If the govt didn’t subsidise tertiary education then your 3 children would be paying the same fees as foreign students. That applied to my family just after arriving in NZ and it only applied for one child but it was sufficiently expensive for me to suggest she took a gap year (offer refused).
It is a balance between deterring the able but poor and encouraging everyone to be a student since that is less frightening than actually finding a job. Making the fees inversely proportional to college results and where applicable previous years uni results would be the best way although it could make the parent of three children studying at university more judgemental.
I wasn’t making the case for no public funding (altho such an argument could be made) just against the latest new and expensive additional subsidy
I find fees-free tertiary-education debate confusing – as follows
Was living in Australia when off-spring of close friends went to University and were subject to Higher Education Contribution Scheme (HECS) fees were applied. Both received Austudy living grants while they were attending University. One had a part-time job and paid the HECS fees as they went and didn’t end up with a debt, the other graduated with a debt. They weren’t required to repay the Austudy grants. Only the HECS fees
In NZ much of the debt many of the students complain about is made up of both University fees plus student loans
The question is does the fees-free concession relate to only the university-fees or does it apply to both the fees and the student living-loans
I know the saga about repaying student loans is about repaying both which I think is a bit steep
Hi Michael, would you tell me if the government ‘off government book’ borrowing, as we now have with the state housing provider for example,would hit such statistics.
Remember that my charts are only of current (operating) spending, and taxes and social security contribs (ACC wage levies in NZ), whereas that “off-the-books” new debt (is, as I understand it) a) to fund capital expenditure and (b) a stock (debt) rather than current income/spending (flows, in economist jargon). So, no, they won’t be included, but nor should they be (although in principle the interest on that debt should probably be captured in time).
It is going to be harder to interpret NZ data going forward, esp the debt data.
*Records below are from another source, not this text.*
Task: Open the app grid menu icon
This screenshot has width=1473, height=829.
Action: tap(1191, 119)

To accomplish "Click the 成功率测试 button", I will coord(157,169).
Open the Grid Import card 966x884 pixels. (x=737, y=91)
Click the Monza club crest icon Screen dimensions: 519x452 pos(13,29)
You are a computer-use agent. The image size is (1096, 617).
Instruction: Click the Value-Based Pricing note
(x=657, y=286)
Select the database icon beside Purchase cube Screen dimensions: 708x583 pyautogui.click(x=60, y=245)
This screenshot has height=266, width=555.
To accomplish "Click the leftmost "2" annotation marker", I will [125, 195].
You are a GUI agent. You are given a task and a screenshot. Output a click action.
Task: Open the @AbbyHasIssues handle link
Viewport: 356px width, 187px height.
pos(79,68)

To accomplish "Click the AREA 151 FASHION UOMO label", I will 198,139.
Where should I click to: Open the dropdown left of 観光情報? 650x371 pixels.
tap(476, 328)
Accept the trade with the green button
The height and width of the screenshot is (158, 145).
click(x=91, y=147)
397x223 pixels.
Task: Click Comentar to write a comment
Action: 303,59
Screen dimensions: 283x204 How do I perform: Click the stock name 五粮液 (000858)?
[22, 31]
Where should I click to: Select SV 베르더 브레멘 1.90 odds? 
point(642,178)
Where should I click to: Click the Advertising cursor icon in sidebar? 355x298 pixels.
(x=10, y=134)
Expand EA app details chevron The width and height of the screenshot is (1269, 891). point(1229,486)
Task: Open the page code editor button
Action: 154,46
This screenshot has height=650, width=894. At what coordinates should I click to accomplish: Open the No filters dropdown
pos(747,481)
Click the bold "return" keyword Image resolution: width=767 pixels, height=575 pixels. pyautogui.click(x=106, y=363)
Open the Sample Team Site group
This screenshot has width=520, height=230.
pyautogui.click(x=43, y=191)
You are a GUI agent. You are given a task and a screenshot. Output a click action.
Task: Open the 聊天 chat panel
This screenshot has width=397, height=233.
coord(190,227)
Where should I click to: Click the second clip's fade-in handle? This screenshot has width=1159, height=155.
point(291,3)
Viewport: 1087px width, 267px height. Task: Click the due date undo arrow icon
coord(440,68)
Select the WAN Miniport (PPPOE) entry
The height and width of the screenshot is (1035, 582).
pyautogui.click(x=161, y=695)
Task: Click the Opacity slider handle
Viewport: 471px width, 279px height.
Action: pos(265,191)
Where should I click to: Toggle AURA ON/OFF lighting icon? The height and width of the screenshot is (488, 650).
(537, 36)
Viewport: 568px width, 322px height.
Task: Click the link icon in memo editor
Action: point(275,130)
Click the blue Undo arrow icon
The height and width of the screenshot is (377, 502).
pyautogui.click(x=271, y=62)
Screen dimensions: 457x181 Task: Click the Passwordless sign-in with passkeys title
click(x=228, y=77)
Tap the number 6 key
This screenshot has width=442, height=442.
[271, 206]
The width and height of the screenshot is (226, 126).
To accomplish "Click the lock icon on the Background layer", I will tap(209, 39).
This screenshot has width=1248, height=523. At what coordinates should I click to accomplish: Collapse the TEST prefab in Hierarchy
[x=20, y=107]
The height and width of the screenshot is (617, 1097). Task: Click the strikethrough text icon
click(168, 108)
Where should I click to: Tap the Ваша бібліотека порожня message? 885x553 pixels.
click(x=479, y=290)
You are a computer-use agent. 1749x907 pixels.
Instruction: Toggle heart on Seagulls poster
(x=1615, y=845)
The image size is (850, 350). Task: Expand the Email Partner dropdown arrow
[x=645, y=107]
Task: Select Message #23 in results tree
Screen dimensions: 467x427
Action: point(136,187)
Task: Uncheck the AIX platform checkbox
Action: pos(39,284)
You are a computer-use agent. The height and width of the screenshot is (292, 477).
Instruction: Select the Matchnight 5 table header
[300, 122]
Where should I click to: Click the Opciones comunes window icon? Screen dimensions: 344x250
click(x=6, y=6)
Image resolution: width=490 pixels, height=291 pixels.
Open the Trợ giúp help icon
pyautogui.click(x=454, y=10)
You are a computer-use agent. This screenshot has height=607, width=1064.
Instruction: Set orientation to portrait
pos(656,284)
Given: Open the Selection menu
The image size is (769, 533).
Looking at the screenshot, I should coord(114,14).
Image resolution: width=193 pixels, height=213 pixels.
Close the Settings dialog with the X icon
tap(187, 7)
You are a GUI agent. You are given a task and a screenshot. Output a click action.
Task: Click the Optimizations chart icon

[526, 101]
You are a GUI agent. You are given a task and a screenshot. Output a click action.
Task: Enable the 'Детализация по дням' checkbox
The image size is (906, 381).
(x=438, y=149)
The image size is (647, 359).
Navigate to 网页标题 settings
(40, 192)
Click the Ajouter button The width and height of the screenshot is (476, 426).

I hope the OECD will make the effort to ensure that the “off-the-books” debt is included – they will have plenty of experience with countries trying to get round fiscal rules – but someone will have to pursue that in future to find out.
Thank you. I see what you are saying about current/operating spend. I’m not an economist or money/accountancy trained. I see on an annual basis the interest paid, assuming the debt is paid back it would be part of the sum too, would hit that years tally? My mortgage debt isn’t ‘my’ money in real terms. If I was to tell someone what my monetary worth was without saying what my debts were, it wouldn’t really be an honest position of my worth or spending would it? I just don’t agree with the way this is allowed to be hidden, apart from the fact this type of borrowing costs more in the long run. It’s simply to hide it from a voter such as myself. To me, perhaps it’s ignorance, it’s like running two sets of accounts,like a dodgy shop keeper😋
I have a lot of sympathy with what you are saying.
Headings Second and Third charts are a bit ambiguous
I’m old school – Do these represent OPEX as distinct from CAPEX
If OPEX only it would be helpful to also see a CAPEX chart
I have never thought of ACC as social security revenue
An additional chart showing NZ revenue componentry of Income Taxes v GST v Excise, v ACC
Yes, operating spending
Our government health sector certainly treats ACC as a third party client. When my mum was in hospital for some minor correction surgery she was told she had to be discharged from the hospital by 10am the following morning. When we informed them she was an ACC patient they apologized and gave her another 2 weeks stay in the hospital as a precaution.